- [ESTRATTO]

Con l’avvicinarsi della festa della Liberazione tornano puntuali polemiche sugli stendardi con la Stella di David nei cortei. Accentuate quest’anno dalla guerra nella Striscia di Gaza. Ma non solo. La storia del comparto anglo-israeliano che combatté al fianco degli Alleati e della Resistenza.
In occasione della sua recente elezione a presidente provinciale dell’Anpi milanese, Primo Minelli lo ha detto a chiare lettere: «Il primo e principale obiettivo ora è organizzare un 25 aprile unitario e pacifico». Per questo ha incontrato sia la comunità ebraica che quella palestinese, ribadendo, in un’intervista a Repubblica, di lavorare per una «grande manifestazione di massa, unitaria e pacifica», riassunta dallo slogan “Cessate il fuoco, ovunque” (con chiaro riferimento all’attualità di Gaza). Apriti cielo! Davide Romano, direttore del Museo della Brigata Ebraica, ha subito risposto ponendo quelle che, secondo lui, sono condizioni sine qua non: non dare spazio, nei cortei, a chi attacca gli ex deportati (come Liliana Segre) e a chi critica la presenza della Brigata Ebraica. Romano chiede anche che insieme con il “cessate il fuoco” si debba chiedere la liberazione degli ostaggi israeliani in mano a Hamas. Sembra di capire, insomma, che anche quest’anno le celebrazioni unitarie le faremo il prossimo anno.

- [BLOCCO DATI]

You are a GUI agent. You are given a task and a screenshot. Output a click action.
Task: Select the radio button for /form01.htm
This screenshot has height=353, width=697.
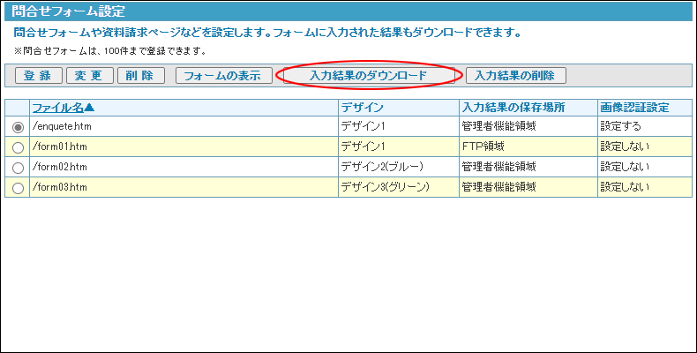tap(18, 147)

- [REQUISITI] Trascrivi per intero l'estratto sulle polemiche per il 25 aprile, parola per parola e senza alcuna modifica.

- [SOLUZIONE ESERCIZIO]
Con l’avvicinarsi della festa della Liberazione tornano puntuali polemiche sugli stendardi con la Stella di David nei cortei. Accentuate quest’anno dalla guerra nella Striscia di Gaza. Ma non solo. La storia del comparto anglo-israeliano che combatté al fianco degli Alleati e della Resistenza.
In occasione della sua recente elezione a presidente provinciale dell’Anpi milanese, Primo Minelli lo ha detto a chiare lettere: «Il primo e principale obiettivo ora è organizzare un 25 aprile unitario e pacifico». Per questo ha incontrato sia la comunità ebraica che quella palestinese, ribadendo, in un’intervista a Repubblica, di lavorare per una «grande manifestazione di massa, unitaria e pacifica», riassunta dallo slogan “Cessate il fuoco, ovunque” (con chiaro riferimento all’attualità di Gaza). Apriti cielo! Davide Romano, direttore del Museo della Brigata Ebraica, ha subito risposto ponendo quelle che, secondo lui, sono condizioni sine qua non: non dare spazio, nei cortei, a chi attacca gli ex deportati (come Liliana Segre) e a chi critica la presenza della Brigata Ebraica. Romano chiede anche che insieme con il “cessate il fuoco” si debba chiedere la liberazione degli ostaggi israeliani in mano a Hamas. Sembra di capire, insomma, che anche quest’anno le celebrazioni unitarie le faremo il prossimo anno.